WINDSOR, Thomas (by 1517-c.67), of Bentley, Hants and London.

Published in The History of Parliament: the House of Commons 1509-1558, ed. S.T. Bindoff, 1982
Available from Boydell and Brewer

Constituency

Dates

Family and Education

b. by 1517, 4th but 3rd surv. s. of Sir Andrew Windsor, 1st Lord Windsor, and bro. of William. m. by 1538, Mary, da. and h. of Thomas Beckingham of London and Buscot, Berks., 5s. 4da.1

Offices Held

?Serjeant-at-arms in 1544; carver to King Philip June 1554.2

Biography

Thomas Windsor might have been expected to follow his father and three brothers at the Middle Temple, but although his admission could have been obscured by a gap in the records there is no other indication that he belonged to the inn or practised law; such career as he had lay in the royal household, where he appears to have been for a time a serjeant-at-arms.
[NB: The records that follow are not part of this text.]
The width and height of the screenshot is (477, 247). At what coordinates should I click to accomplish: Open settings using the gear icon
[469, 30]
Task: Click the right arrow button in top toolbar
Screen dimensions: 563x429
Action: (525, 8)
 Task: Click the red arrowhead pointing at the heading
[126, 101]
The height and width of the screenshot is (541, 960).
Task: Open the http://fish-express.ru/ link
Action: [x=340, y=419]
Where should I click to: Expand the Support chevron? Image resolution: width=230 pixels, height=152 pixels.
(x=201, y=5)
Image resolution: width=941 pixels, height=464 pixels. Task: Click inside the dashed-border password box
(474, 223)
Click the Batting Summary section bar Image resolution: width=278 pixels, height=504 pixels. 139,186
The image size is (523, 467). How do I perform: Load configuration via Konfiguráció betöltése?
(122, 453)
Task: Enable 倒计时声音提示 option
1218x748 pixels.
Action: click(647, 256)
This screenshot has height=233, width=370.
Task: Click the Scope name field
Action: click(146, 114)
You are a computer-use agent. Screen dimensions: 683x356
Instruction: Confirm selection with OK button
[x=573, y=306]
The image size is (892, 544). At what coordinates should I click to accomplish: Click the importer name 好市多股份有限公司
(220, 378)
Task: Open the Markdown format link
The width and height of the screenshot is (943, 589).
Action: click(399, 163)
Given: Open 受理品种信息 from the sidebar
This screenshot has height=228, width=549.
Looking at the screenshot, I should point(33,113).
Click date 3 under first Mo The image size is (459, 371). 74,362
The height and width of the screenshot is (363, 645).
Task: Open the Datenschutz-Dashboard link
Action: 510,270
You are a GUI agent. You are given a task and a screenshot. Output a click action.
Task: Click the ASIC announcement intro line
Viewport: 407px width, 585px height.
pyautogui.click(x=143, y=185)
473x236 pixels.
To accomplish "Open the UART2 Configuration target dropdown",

It was probably his nephew and namesake who accompanied an embassy to France in 1546, but the younger Windsor died in 1552 and it was the uncle who in 1554 was seconded as a carver to the suite of King Philip. A modest beneficiary in lands and goods under his father’s will, Windsor made an advantageous marriage which in 1551 put him in possession of several Berkshire manors and the arrears of income from them for about 16 years; by 1547 he also had a lease of the bishop of Winchester’s manor of Bentley. It was his nephew who two years later leased ex-church property in Darlington, but in 1553 Windsor paid £1,000 for a manor at Iver, Buckinghamshire, and also leased South Mimms, Middlesex, from another nephew. During his later years he seems to have overstretched his resources: when he died he still owed £400 for the last lease and he had mortgaged the Iver property for £1,000.3

At the beginning of Mary’s reign Windsor was granted an annuity of £10 for ‘service at Framlingham’ and his election for Reigate is sufficiently explained by his position at court. The borough was normally controlled by the Howard family, represented there at this time by Lord William Howard, whose cousin Sir George Howard had been appointed with Windsor to Philip’s household. As a Member of this Parliament Windsor is not named among those who opposed one of the government’s bills.4

Windsor died intestate and in December 1567 his widow was given the administration of his property. She herself died in May 1574, and her will and inquisition indicate that she was a woman of some wealth and standing. The heir Andrew was aged 36 and more at his mother’s death. The second son Miles, of Corpus Christi College, Oxford, was to be described as ‘a tolerable Latin poet, but a better orator’, and his ‘popish affections’ were to lead to his withdrawal from university.5

Ref Volumes: 1509-1558

Author: S. R. Johnson

Notes

  • 1. Date of birth estimated from marriage. Vis. Surr. (Harl. Soc. xliii), 186; PCC Admins. ed. Glencross, i. 82; PCC 21, 46 Martyn.
  • 2. LP Hen. VIII, xix; CSP Span. 1554, p. 297.
  • 3. PCC 23 Spert; LP Hen. VIII, xxi; VCH Berks. iii. 283, 480; iv. 538; VCH Bucks. iii. 290; VCH Hants, iv. 27-28; Eccles. 2/155888A, 155897; CPR, 1550-3, p. 45; 1563-6, pp. 150-1; C142/146/188, 170/7; Req.2/35/101.
  • 4. Lansd. 156(28), f. 90.
  • 5. PCC Admins. i. 82; PCC 21 Martyn; C3/146/5; 142/146/188, 170/7; Wood, Ath. Ox. ed. Bliss, ii. 358.